Wendy Williams’ tragic battle with dementia is playing out in a new court dispute between her legal guardian Sabrina Morrissey and A&E Networks.
Following the release of court documents filed by Morrissey claiming the former talk show host was “incapacitated prior to and during filming” for Lifetime’s documentary “Where Is Wendy Williams?,” A&E has filed a countersuit alleging Morrissey is trying to distract from her own failure to protect Williams.
Lifetime’s parent company filed the suit in response to Morrissey’s Nov. 12 filing, which claimed the network didn’t have Williams’ consent or a valid contract to air the controversial doc in February. Morrissey says Williams’ rapidly declining condition left her “clearly incapable of consenting to being filmed, much less humiliated and exploited.”
The program, which detailed Williams’ financial troubles, health struggles and alcohol abuse, “cruelly took advantage of Williams’ cognitive and physical decline,” Morrissey says in the documents. She claims producers “intentionally manipulated and goaded” Williams in order to “trigger strong emotional reactions and acquire embarrassing footage.”
In response, A&E says Morrissey is infringing on their First Amendment rights by trying to get portions of the documentary removed or changed, according to court documents obtained by TMZ.

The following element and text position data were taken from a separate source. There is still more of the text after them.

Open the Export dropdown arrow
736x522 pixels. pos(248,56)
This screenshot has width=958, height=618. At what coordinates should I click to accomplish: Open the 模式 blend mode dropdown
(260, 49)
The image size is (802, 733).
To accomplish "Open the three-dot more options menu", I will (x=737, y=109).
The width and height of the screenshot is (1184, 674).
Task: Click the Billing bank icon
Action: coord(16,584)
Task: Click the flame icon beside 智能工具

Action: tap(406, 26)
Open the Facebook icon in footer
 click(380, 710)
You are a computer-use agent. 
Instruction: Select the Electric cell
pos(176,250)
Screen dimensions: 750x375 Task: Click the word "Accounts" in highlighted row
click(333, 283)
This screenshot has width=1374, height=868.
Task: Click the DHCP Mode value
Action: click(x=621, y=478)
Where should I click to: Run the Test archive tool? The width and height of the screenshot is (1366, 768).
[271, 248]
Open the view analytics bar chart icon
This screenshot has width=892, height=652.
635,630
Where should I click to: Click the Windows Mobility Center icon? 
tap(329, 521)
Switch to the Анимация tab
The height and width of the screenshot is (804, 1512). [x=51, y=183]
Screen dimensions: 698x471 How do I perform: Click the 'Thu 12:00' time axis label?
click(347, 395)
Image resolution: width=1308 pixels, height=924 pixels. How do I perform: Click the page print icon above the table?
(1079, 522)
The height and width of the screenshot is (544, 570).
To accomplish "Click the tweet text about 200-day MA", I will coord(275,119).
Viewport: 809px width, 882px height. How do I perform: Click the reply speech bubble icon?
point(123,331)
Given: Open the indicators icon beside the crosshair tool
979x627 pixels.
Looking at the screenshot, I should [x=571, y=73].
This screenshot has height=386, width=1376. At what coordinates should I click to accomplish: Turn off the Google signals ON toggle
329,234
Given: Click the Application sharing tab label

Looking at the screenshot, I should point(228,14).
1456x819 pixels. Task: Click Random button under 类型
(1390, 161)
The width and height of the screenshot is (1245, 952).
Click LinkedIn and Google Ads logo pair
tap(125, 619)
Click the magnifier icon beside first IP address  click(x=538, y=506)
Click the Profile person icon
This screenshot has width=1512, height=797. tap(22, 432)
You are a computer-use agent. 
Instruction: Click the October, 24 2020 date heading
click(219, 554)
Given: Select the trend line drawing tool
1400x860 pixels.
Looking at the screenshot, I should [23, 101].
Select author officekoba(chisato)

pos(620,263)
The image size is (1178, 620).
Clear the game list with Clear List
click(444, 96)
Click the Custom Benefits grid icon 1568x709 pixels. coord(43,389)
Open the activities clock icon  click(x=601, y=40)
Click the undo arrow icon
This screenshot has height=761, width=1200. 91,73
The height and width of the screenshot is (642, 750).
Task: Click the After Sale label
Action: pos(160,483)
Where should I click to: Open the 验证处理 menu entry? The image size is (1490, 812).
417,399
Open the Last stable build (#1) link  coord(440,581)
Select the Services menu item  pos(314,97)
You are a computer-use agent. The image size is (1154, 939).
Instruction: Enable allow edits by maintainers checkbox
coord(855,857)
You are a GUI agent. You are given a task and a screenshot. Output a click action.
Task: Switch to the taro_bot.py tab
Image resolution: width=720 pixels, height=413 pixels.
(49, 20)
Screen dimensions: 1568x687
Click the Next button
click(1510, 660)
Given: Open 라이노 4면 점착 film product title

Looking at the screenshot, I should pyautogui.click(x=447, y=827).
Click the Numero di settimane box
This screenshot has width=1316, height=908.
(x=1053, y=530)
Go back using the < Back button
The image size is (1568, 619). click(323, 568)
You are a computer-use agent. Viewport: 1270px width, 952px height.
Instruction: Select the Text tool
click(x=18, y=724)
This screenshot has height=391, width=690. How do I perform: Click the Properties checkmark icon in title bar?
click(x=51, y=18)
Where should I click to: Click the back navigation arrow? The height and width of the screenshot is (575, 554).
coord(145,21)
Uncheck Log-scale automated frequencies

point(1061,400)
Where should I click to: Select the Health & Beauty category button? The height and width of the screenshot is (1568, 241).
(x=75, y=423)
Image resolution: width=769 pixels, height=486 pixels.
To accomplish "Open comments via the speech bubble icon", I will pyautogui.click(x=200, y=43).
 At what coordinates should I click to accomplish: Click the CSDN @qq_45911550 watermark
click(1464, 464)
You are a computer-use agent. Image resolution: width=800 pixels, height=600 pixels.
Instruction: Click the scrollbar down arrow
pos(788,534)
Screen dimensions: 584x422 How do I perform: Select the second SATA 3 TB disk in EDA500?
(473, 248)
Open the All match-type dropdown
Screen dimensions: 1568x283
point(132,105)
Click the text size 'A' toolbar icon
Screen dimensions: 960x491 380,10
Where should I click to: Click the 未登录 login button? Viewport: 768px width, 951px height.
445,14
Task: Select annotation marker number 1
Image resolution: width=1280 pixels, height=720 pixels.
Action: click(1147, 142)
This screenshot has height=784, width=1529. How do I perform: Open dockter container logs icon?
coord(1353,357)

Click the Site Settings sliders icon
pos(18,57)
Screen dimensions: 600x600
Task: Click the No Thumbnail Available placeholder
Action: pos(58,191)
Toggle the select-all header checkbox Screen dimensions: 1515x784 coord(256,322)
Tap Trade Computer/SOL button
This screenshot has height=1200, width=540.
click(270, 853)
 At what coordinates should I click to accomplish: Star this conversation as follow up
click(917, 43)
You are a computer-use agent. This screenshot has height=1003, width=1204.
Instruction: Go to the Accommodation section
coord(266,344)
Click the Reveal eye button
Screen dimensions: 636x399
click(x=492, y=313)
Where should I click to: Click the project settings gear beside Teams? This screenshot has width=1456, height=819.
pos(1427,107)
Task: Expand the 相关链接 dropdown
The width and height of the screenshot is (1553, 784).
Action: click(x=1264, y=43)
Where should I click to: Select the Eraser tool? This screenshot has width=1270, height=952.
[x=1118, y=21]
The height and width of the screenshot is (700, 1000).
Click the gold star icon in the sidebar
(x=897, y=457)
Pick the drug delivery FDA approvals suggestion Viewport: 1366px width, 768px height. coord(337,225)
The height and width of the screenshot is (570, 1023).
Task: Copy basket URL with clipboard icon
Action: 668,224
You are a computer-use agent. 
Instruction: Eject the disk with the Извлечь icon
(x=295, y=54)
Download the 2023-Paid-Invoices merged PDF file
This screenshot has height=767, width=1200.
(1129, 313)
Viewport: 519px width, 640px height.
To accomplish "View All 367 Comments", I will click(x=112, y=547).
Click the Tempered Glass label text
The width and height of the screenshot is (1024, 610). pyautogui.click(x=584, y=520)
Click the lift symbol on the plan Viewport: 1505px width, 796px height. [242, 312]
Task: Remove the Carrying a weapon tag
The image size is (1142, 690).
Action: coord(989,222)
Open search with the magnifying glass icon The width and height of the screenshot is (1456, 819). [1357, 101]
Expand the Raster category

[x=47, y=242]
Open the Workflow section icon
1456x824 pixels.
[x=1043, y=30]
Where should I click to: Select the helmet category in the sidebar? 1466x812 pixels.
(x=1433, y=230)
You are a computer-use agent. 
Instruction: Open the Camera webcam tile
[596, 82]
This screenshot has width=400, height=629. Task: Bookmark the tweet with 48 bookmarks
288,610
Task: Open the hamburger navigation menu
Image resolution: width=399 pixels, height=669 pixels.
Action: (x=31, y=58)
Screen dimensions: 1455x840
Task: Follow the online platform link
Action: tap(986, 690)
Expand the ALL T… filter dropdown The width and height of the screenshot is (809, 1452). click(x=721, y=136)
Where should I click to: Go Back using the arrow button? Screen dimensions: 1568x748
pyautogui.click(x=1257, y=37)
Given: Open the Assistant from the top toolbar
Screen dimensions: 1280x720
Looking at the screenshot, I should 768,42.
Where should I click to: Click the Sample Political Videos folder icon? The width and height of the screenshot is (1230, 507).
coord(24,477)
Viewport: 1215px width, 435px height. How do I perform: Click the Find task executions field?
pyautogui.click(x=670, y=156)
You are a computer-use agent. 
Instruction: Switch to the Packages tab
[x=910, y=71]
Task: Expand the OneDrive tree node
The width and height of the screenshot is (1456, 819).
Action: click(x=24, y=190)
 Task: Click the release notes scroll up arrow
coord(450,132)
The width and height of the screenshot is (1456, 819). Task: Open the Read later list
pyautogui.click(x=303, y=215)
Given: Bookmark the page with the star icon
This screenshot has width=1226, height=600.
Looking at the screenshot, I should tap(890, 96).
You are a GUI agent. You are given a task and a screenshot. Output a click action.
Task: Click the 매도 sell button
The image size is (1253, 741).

The media company insists that Williams signed a talent agreement prior to her dementia diagnosis and before she ever had a legal guardian. They say they have a right to tell her story, noting there’s no law against releasing a documentary on a subject with dementia.
The suit claims Morrissey is now trying to deny Williams “one of her last chances to exercise her autonomy and honestly reach her fans in exactly the frank and unfiltered manner that was the hallmark of her career.”
Wendy Williams hosted her eponymous talk show for 14 years before it came to an end in 2022 amid her declining health but before she received her dementia diagnosis. In February of this year, her former producers said they feared it was “impossible” the talk show host would ever return to TV.